* _SELECTED TEXT_:
******
Hey, Emacs! This is -*-nroff-*- you know...

gendict.1: manual page for the gendict utility

Copyright (C) 2012 International Business Machines Corporation and others

GENDICT 1 "1 June 2012" "ICU MANPAGE" "ICU @VERSION@ Manual"
NAME
gendict - Compiles word list into ICU string trie dictionary
SYNOPSIS
gendict [ "--uchars" | "--bytes" "--transform" " transform" ] [ "-h, -?, --help" ] [ "-V, --version" ] [ "-c, --copyright" ] [ "-v, --verbose" ] [ "-i, --icudatadir" " directory" ] " input-file" " output-file"
DESCRIPTION
gendict reads the word list from dictionary-file and creates a string trie dictionary file. Normally this data file has the .dict extension.

Words begin at the beginning of a line and are terminated by the first whitespace. Lines that begin with whitespace are ignored.

OPTIONS

"-h, -?, --help" Print help about usage and exit.

"-V, --version" Print the version of gendict and exit.

"-c, --copyright" Embeds the standard ICU copyright into the output-file .

"-v, --verbose" Display extra informative messages during execution.

"-i, --icudatadir" " directory" Look for any necessary ICU data files in directory . For example, the file pnames.icu must be located when ICU's data is not built as a shared library. The default ICU data directory is specified by the environment variable ICU_DATA . Most configurations of ICU do not require this argument.

"--uchars" Set the output trie type to UChar. Mutually exclusive with --bytes.

"--bytes" Set the output trie type to Bytes. Mutually exclusive with --uchars.

"--transform" Set the transform type. Should only be specified with --bytes. Currently supported transforms are: offset-<hex-number>, which specifies an offset to subtract from all input characters. It should be noted that the offset transform also maps U+200D to 0xFF and U+200C to 0xFE, in order to offer compatibility to languages that require these characters. A transform must be specified for a bytes trie, and when applied to the non-value characters in the input-file must produce output between 0x00 and 0xFF.
******
* _COLLECTED DATA_:

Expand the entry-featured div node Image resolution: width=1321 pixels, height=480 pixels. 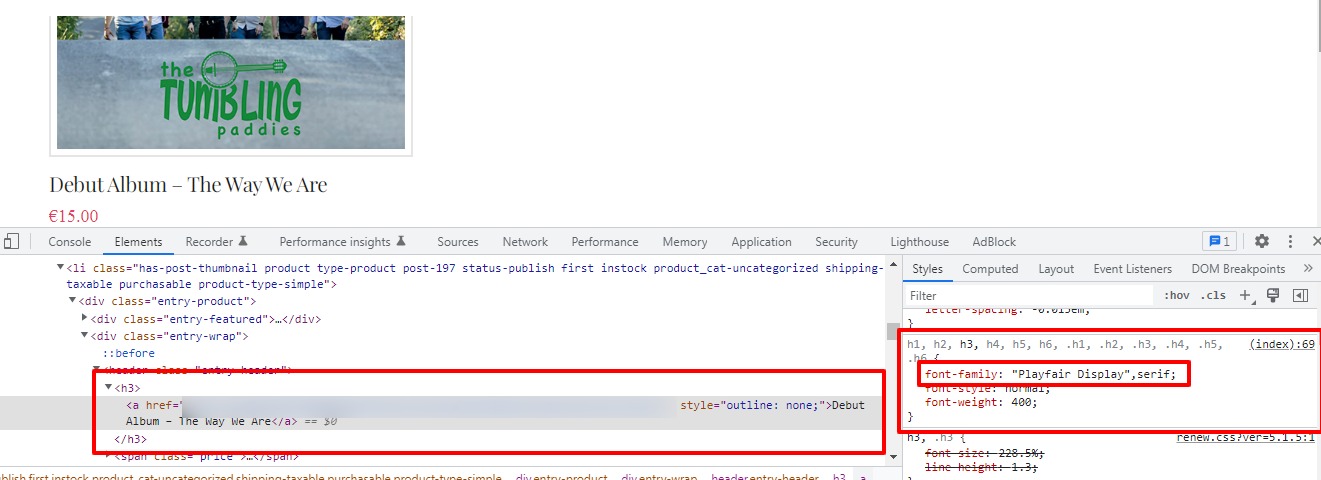pyautogui.click(x=85, y=319)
******
* _AIM 1_:
List every long-form option name, meaning one that begins with two hyphens, that the OPTIONS section of the gendict manual page describes.
* _AIM 2_:
Reproduce the gendict manual page word for word, starting with "DESCRIPTION" and going on through "the output-file .".

* _WRITTEN RESPONSE 1_:
--help
--version
--copyright
--verbose
--icudatadir
--uchars
--bytes
--transform

* _WRITTEN RESPONSE 2_:
DESCRIPTION
gendict reads the word list from dictionary-file and creates a string trie dictionary file. Normally this data file has the .dict extension.

Words begin at the beginning of a line and are terminated by the first whitespace. Lines that begin with whitespace are ignored.

OPTIONS

"-h, -?, --help" Print help about usage and exit.

"-V, --version" Print the version of gendict and exit.

"-c, --copyright" Embeds the standard ICU copyright into the output-file .